MODE ET DESIGN. La Fashion Week parisienne Mode masculine printemps-été 2022 s’est déroulée du 22 au 27 juin dernier, avant la Haute Couture du 5 au 8 juillet. Parmi les créateurs qui ont présenté leur nouvelle collection : Hed Mayner, designer israélien de 34 ans, lauréat du Prix Karl Lagerfeld au LVMH Prize 2019. Il a ainsi introduit ses dernières pièces intemporelles, très amples et protectrices. Celles-ci comptent de nombreuses couches et sont aussi bien adoptées par les femmes que par les hommes.

Décrit comme « l’un des nouveaux talents à suivre de la mode masculine » par Vogue Paris, Hed Mayner est originaire du village d’Amuka, dans le nord-est d’Israël. Il s’est intéressé à la mode durant son enfance, grâce à une voisine qui avait longtemps vécu au Japon, et qui en avait ramené une large collection de vêtements – notamment de créateurs japonais, a-t-il expliqué au Monde dans le cadre d’un portrait. (Times of Israel)

LE PLUS.

Un trench en toile de tente militaire, une tunique sans manche reprenant le châle de prière juif : le créateur israélien Hed Mayner, qui a défilé pour la première fois sur les podiums parisiens, joue avec les uniformes et l’art du détournement.

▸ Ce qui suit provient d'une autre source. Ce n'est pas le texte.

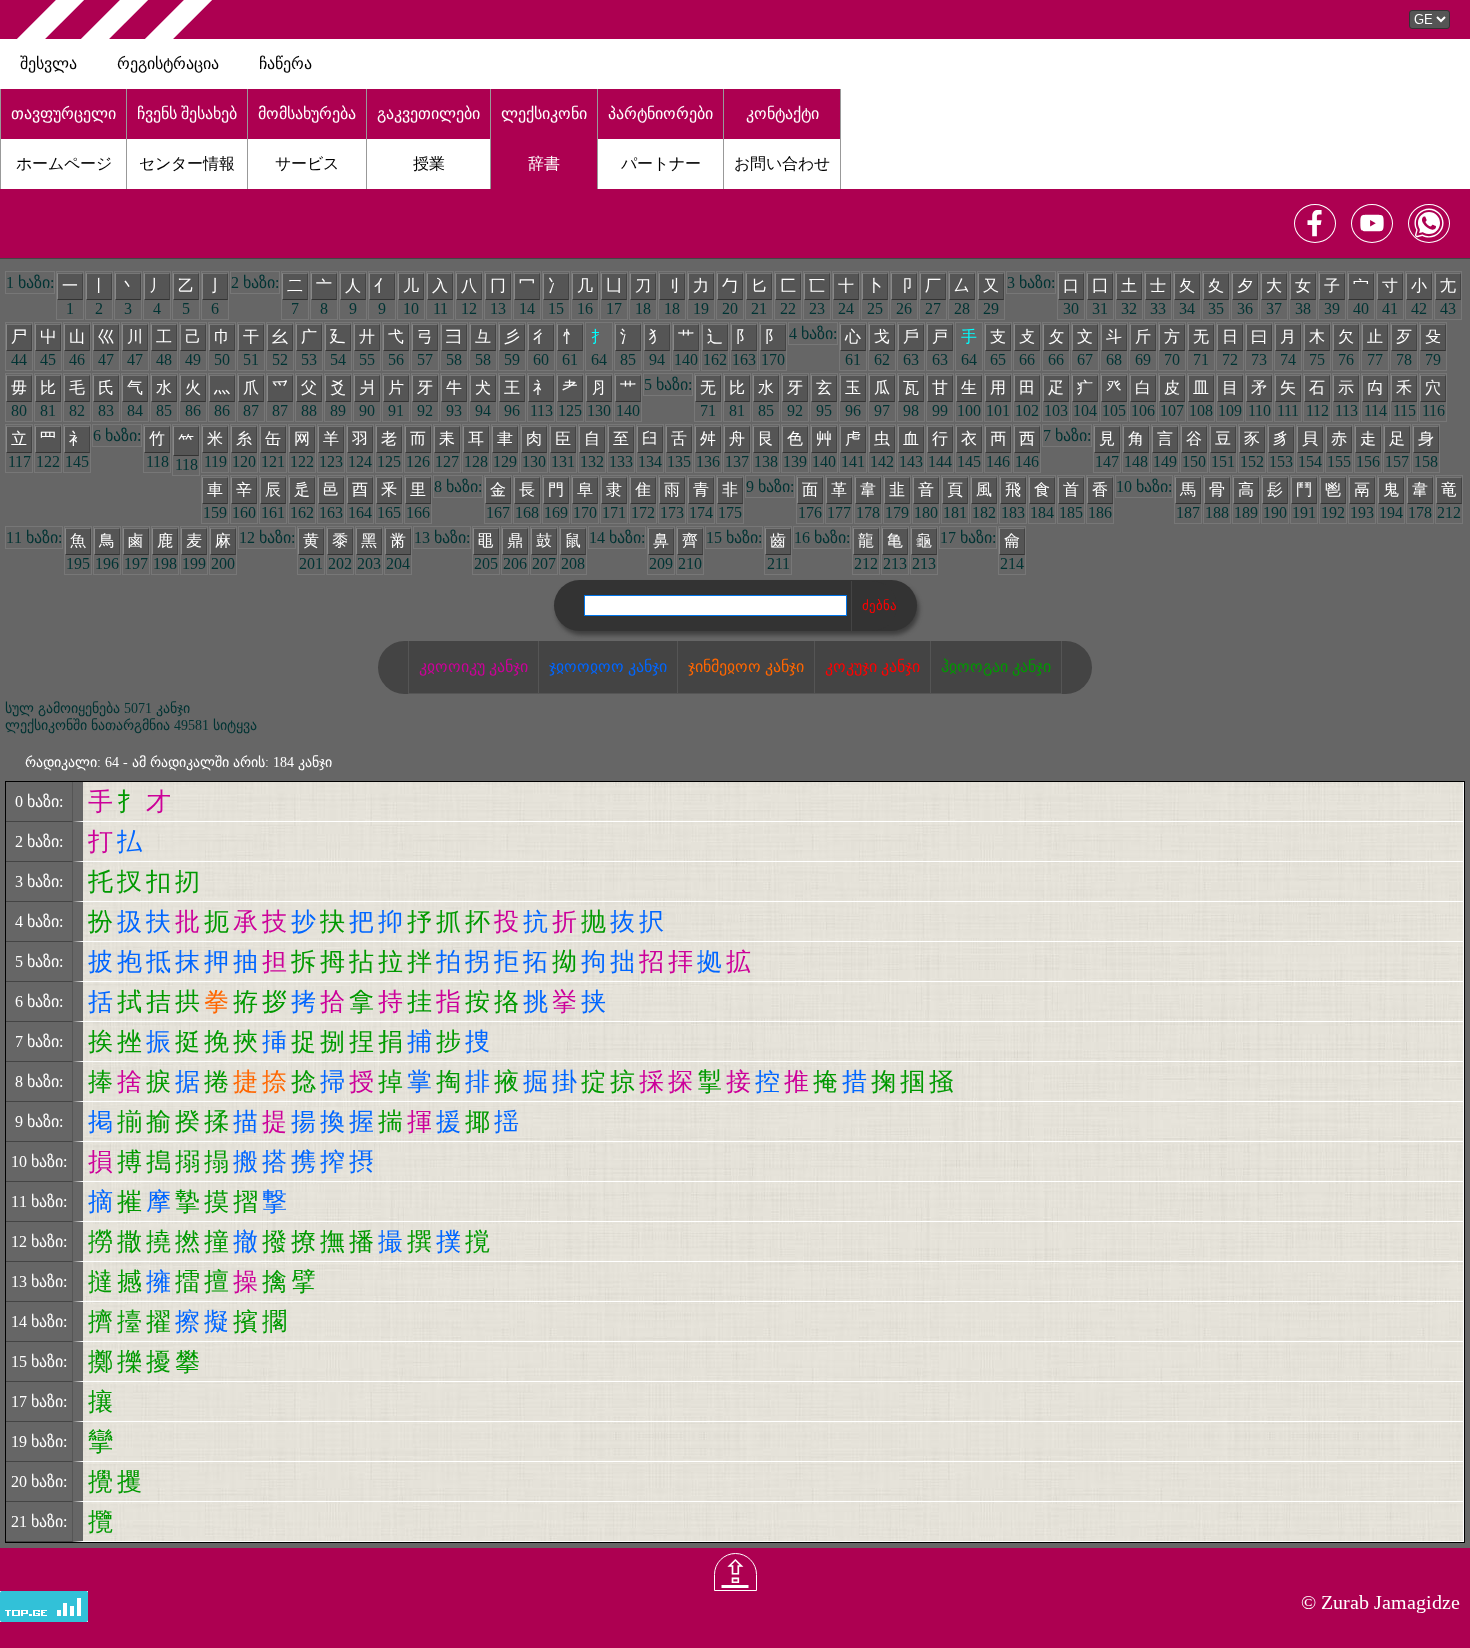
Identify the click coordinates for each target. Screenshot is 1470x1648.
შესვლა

Dans cette collection de mode masculine présentée vendredi soir, d’anciennes semelles de chaussures de sport sont transformées en sandales. Des jeans usés sont retravaillés.

Le vestiaire mêle les cultures et les univers, Orient et Occident : une djellaba côtoie un trench, une veste PVC, un talit (châle de prière juif), un bomber… Le sportswear est aussi présent avec un pantalon de jogging, des hauts blancs en maille ajourée.

Formé à la Bezalel Academy of Arts and Design de Jérusalem, le designer de 30 ans est né dans le nord d’Israël, non loin de la tombe d’un rabbin où viennent en pèlerinage des croyants désirant se marier.

Dans ce village situé dans la forêt à deux heures et demie de route de Tel Aviv, où vivent une quarantaine de familles, il commence à 16 ans à confectionner ses propres vêtements. Il développe un goût pour la mode en découvrant l’immense collection de kimonos d’une voisine ayant vécu au Japon.